July 07, 2024

Translation: Spring in Full Bloom (Happy End)

Spring in Full Bloom (Ohtaki/Matsumoto) was the last song recorded for Kazemachi Roman, and it has the sound of a leavetaking party, like Sugar Magnolia ending a Dead show. Except for the bridge and outro, which Eiichi sings alone, the band's three singers sing the whole song in three-part harmony. It's incredibly fun to sing along to.

The outro is a Buffalo Springfield Again quote... well, actually, the whole song is sort of a Chu Kosaka quote, emulating/remaking Country Road, the beautiful closer of Kosaka's first album Arigatou. Ohtaki just took the opportunity of quoting Bluebird as he quoted Country Road.

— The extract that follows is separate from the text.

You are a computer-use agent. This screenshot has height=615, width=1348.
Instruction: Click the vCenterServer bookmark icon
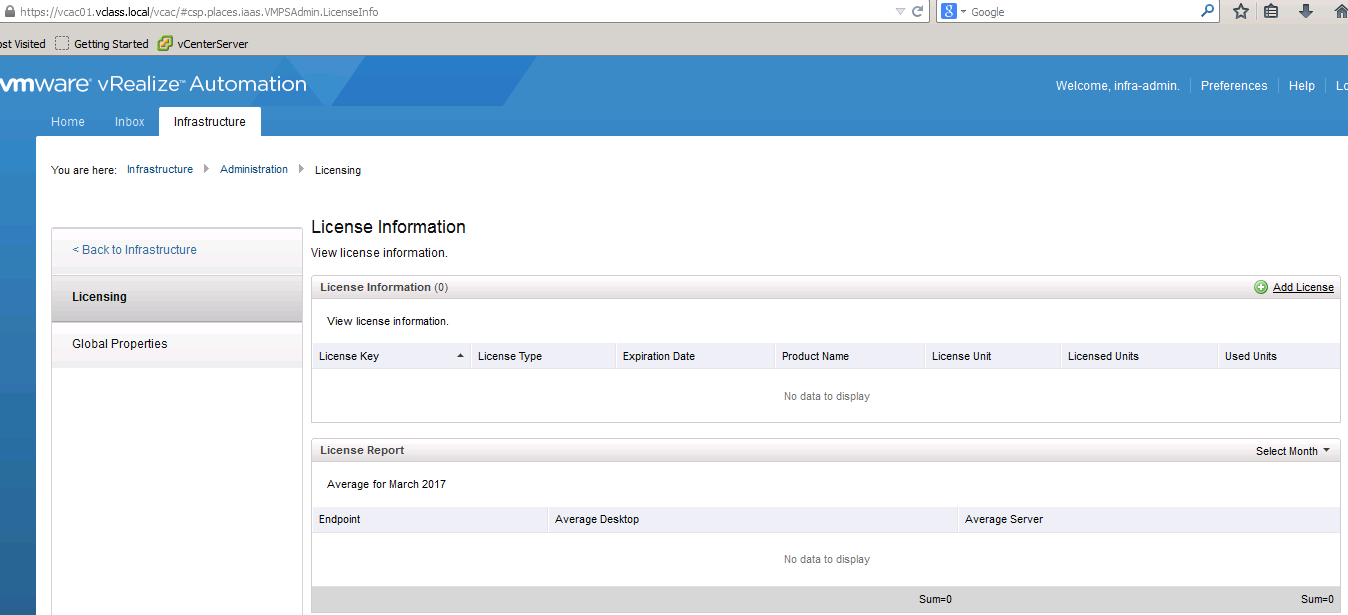(x=165, y=44)
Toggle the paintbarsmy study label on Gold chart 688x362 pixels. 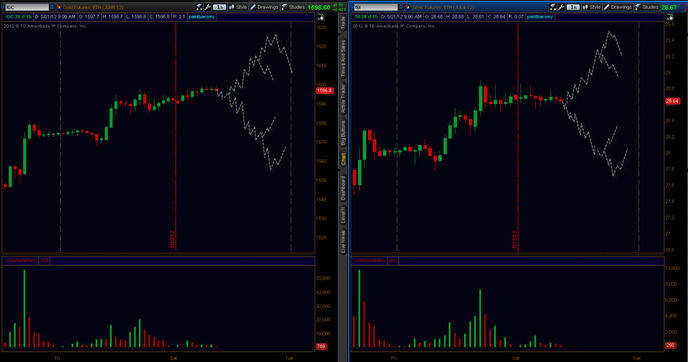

It seems that in his days as a professional lyricist, Takashi devoted himself almost exclusively to love songs, and my impression so far is that there were plenty of unusual love songs among them — detailed, idiosyncratic — so, fair enough. But then when I look at a Happy End lyric like this one, in which spring is characterized as a warrior and conqueror rather than the usual gentle lady with her pleasant breezes and garlands of flowers and stirrings of romance, I start desperately hoping that there are more non-love songs buried in that two-thousand-song catalogue somewhere. And, hey, Hard-Boiled Town is from 1975, so my hopes may not be in vain.

Again with the precision of the flowers — the winter daphnes whose scent dominates winter in parts of East Asia, the plum blossoms that characterize early spring in Japan.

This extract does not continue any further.